More specifically the following conclusions were drawn:

  1. 1.

    NG pipelines were crossing EAF line at many points. Major damages experienced at about 18 points mainly due to FDH.

  2. 2.

    Both field surveys and remote sensing data (NASA) revealed that the mapped faults can deviate from the actual fault line. Considering that such uncertainties were quite high in recent earthquakes, FMU is thought to play an important role in the high damage rates observed in steel transmission pipes.

  3. 3.

    The east west oriented CO pipeline was crossing the EAF at a single point, close to the Nurdagi region. No serious damages were reported, and no data was available for fuel oil pipes.

  4. 4.

    The 80 km long (Duzbag–G.antep) water transmission pipeline was damaged at 3 points due to PGDs. Damaged/ruptured parts of the pipeline were repaired and made operational shortly after the earthquake. There were two other functional lines feeding the city. Therefore, the water system remained almost operational, hence water was provided within two days in the city of Gaziantep.

  5. 5.

    The pipeline in the Duzbag tunnel survived the earthquake with minor damages.

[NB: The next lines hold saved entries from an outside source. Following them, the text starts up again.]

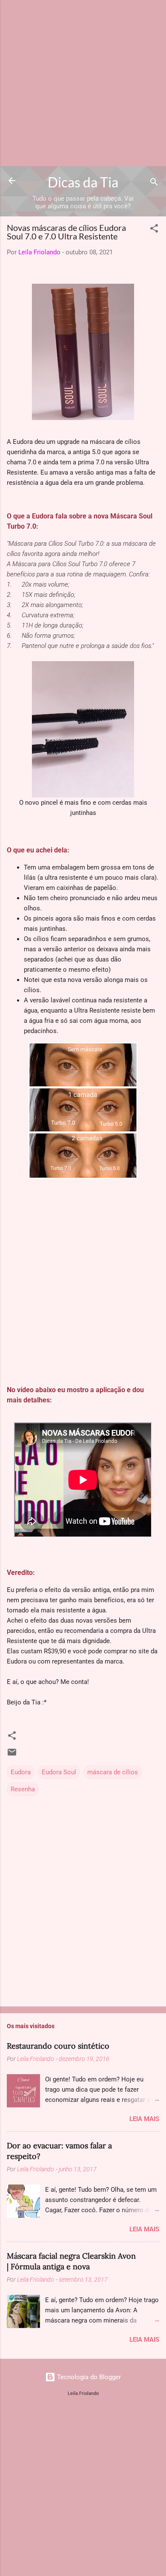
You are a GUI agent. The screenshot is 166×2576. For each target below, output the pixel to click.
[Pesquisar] (154, 183)
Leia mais (144, 2119)
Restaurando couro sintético (58, 2046)
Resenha (23, 1789)
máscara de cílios (112, 1772)
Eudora (21, 1772)
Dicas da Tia (83, 182)
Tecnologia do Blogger (88, 2377)
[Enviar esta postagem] (12, 1755)
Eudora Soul (59, 1772)
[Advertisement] (83, 83)
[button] (154, 229)
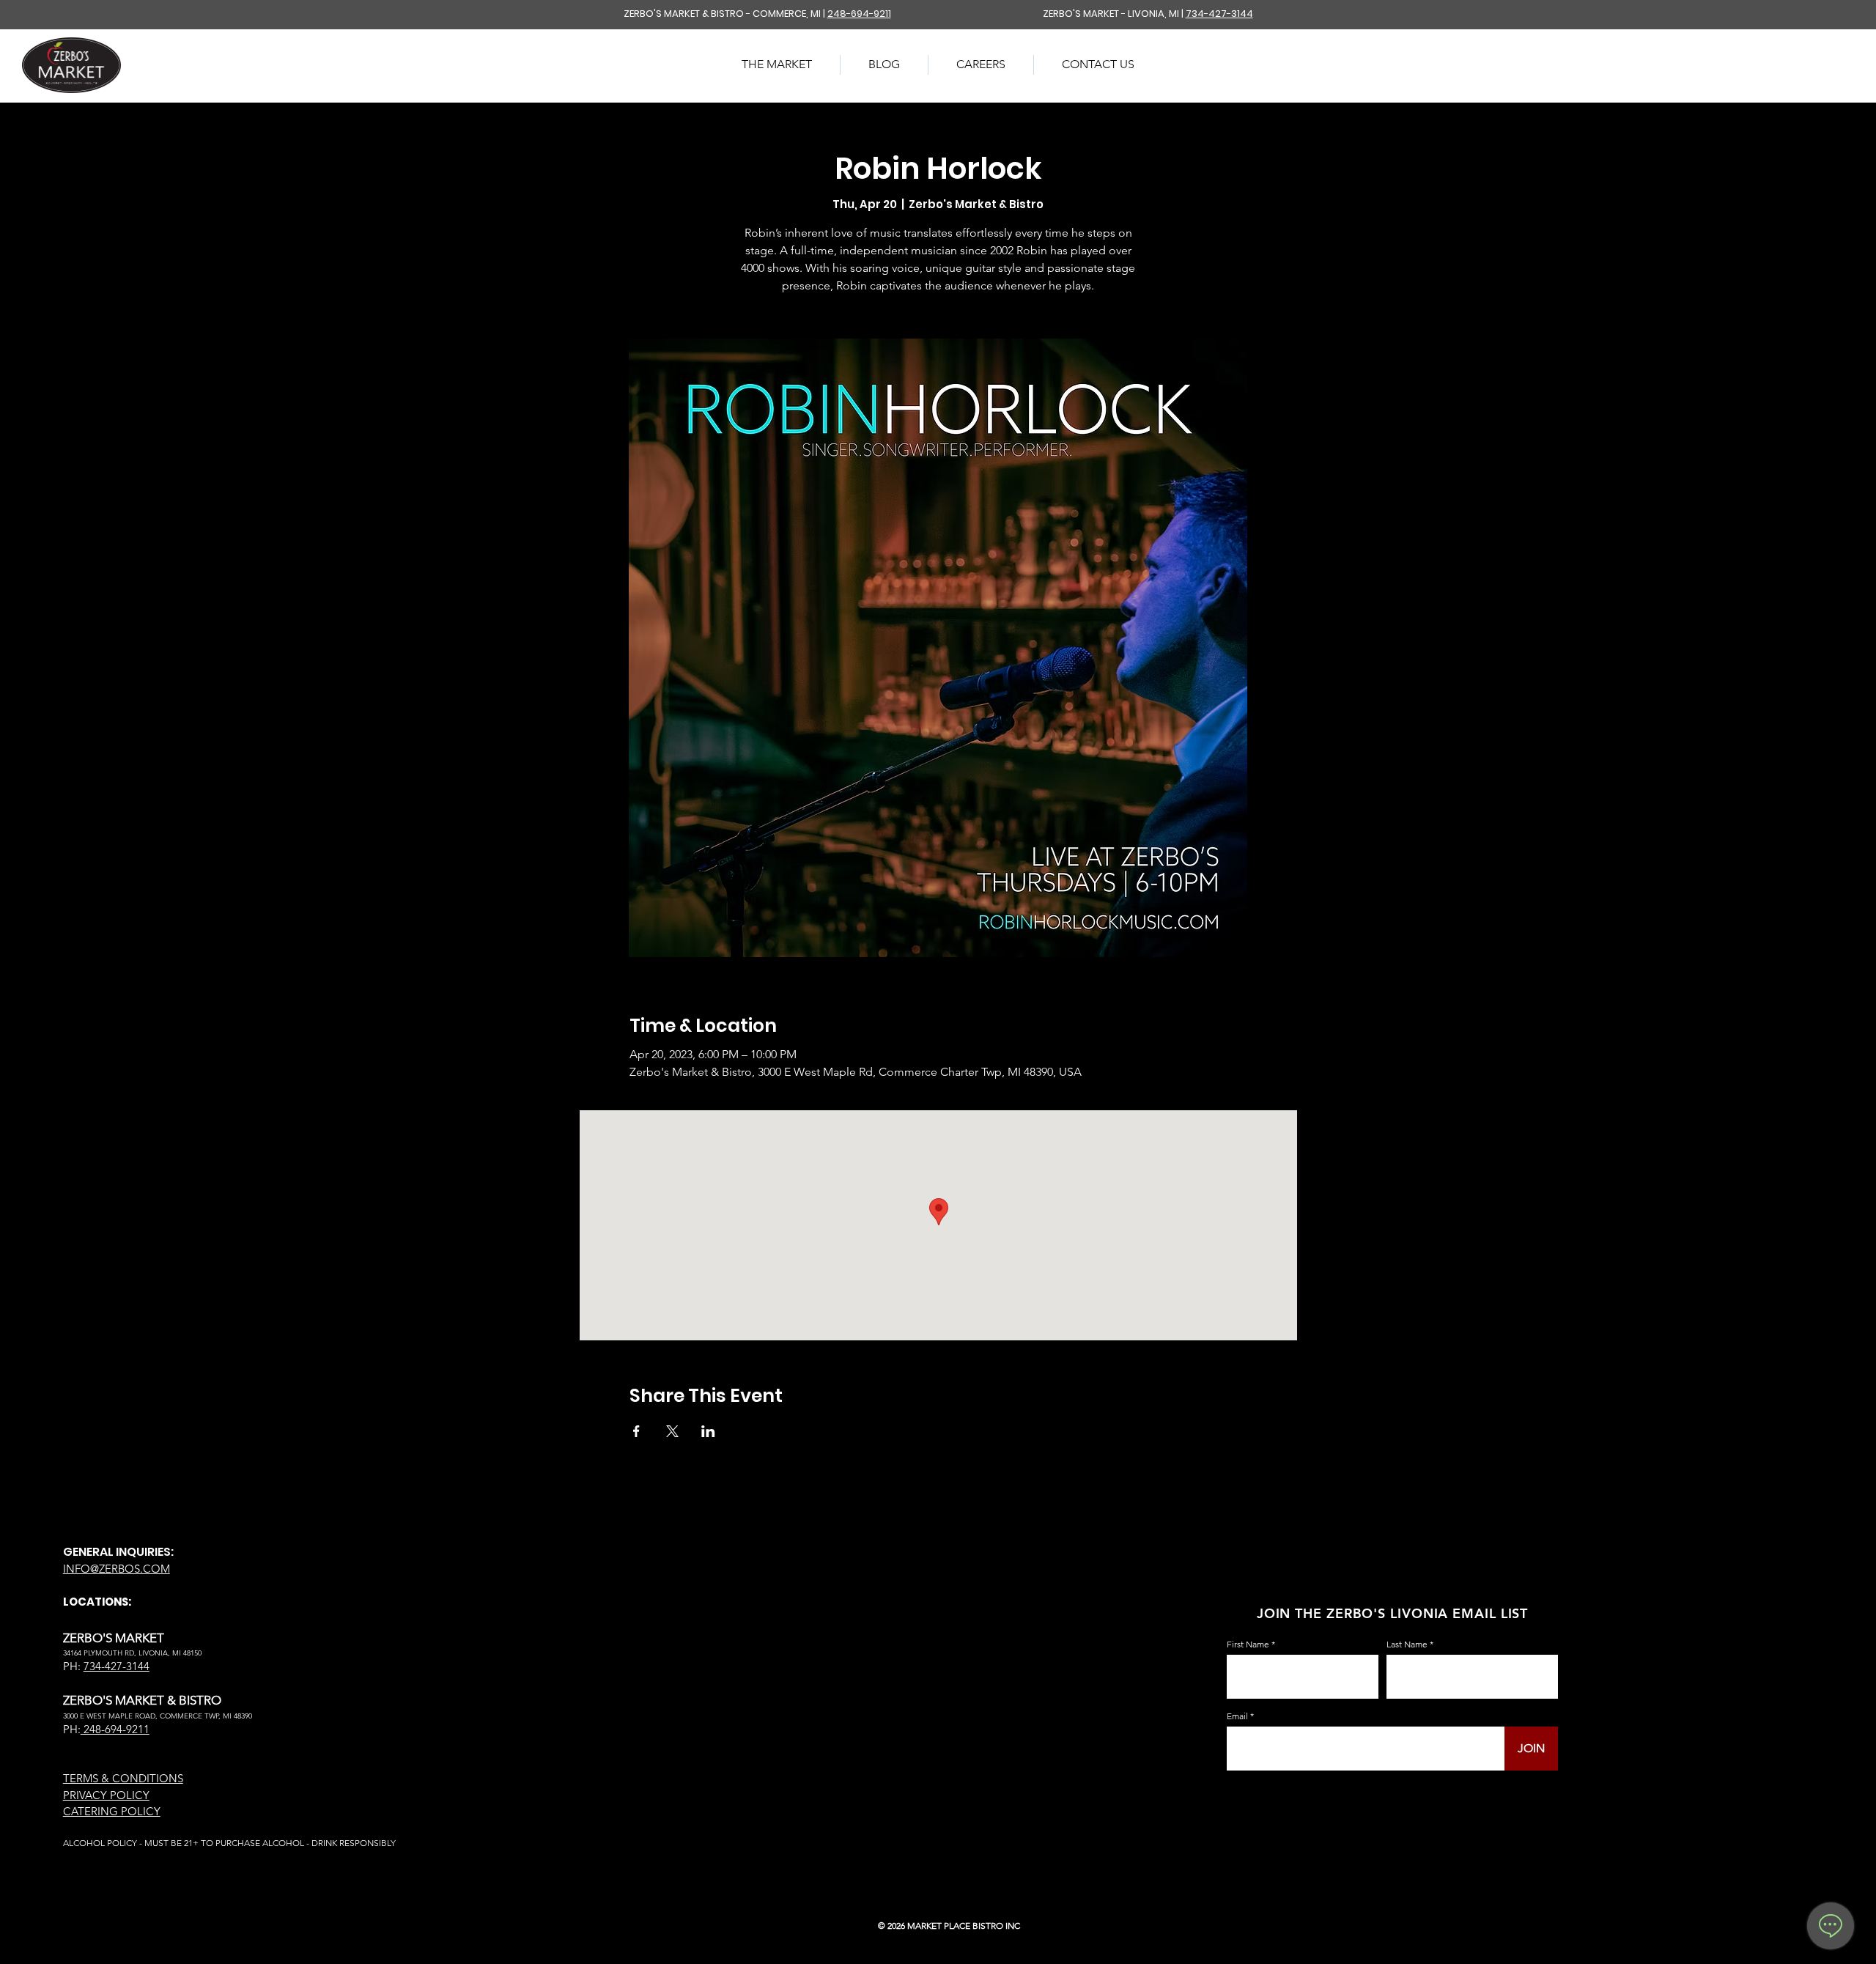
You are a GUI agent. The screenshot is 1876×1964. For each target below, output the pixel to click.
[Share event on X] (672, 1431)
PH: (72, 1729)
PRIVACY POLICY (106, 1795)
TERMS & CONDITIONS (123, 1778)
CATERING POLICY (111, 1811)
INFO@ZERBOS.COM (116, 1569)
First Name (1248, 1644)
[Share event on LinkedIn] (708, 1431)
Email (1237, 1716)
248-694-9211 (859, 14)
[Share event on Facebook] (636, 1431)
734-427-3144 (1219, 14)
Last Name (1407, 1644)
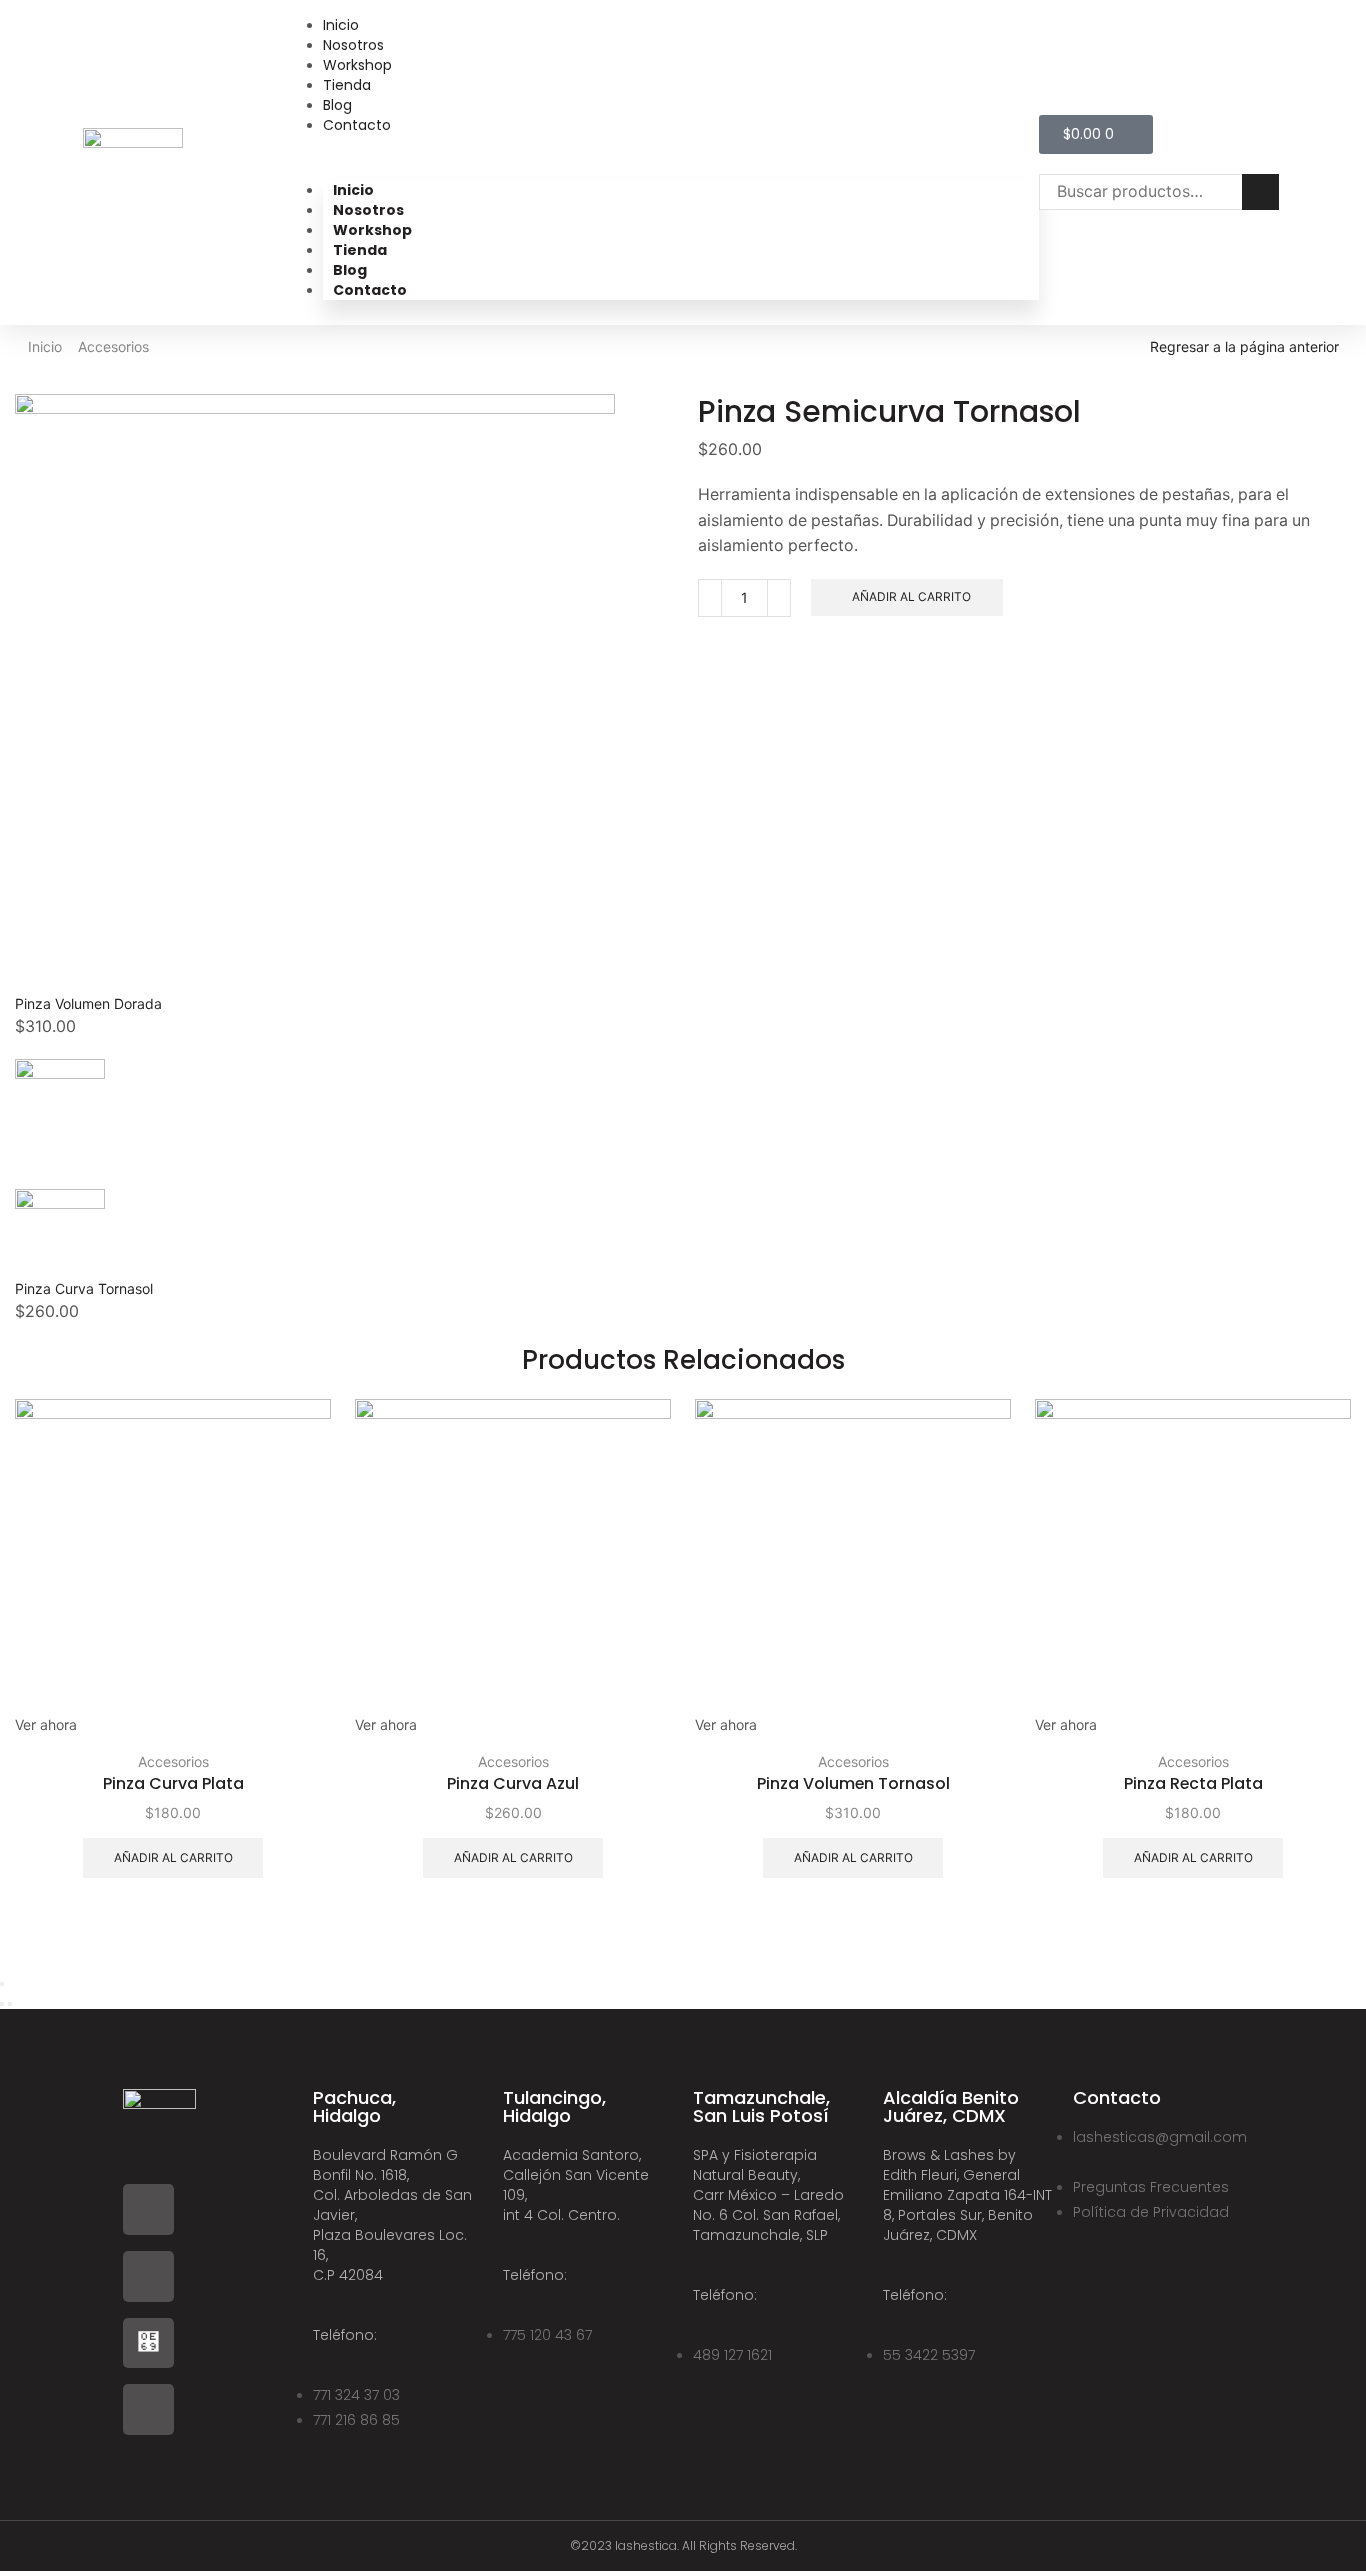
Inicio (341, 25)
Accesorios (113, 346)
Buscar (1260, 192)
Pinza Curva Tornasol (84, 1288)
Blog (337, 105)
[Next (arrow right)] (10, 2004)
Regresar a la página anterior (1244, 346)
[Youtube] (148, 2409)
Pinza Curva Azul (513, 1783)
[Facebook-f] (148, 2209)
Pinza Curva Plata (173, 1783)
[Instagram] (148, 2276)
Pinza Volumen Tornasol (853, 1783)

Flexible joints and rollers moving in the axial direction favorable effects on the response of the pipeline. On the other hand, the tunnel lining sacrificed itself to prevent damage to the inner pipe.

  6. 6.

    The Sogutlu fault crossing was an interesting case study to understand the complex nature of the response of a large diameter pipe with elbow to extreme fault offsets. As a result of 3D nonlinear numerical model analysis, all four damage points observed in the field were able to be predicted.

  7. 7.

    It is particularly important to design smart infrastructures that include integrated systems consisting of SHM and FE modelling of pipeline systems to estimate earthquake damages after the earthquake.

  8. 8.

    In order to increase the resilience of the water systems of mega cities it is important to have alternative transmission lines as in the case of Gaziantep water system.

  9. 9.

    The best way to improve pipe behavior is rerouting. However, this may not always happen due to operational reasons. Another option is to use flexible connections at critical crossings. Such a work is also underway.

  10. 10.

    One option to improve the earthquake safety of existing critical pipeline lines is the development of specially designed bypass or secondary lines to be laid parallel to the existing line. It will be activated in case of failure of the main line and will provide controlled water flow during the repair period of the main line.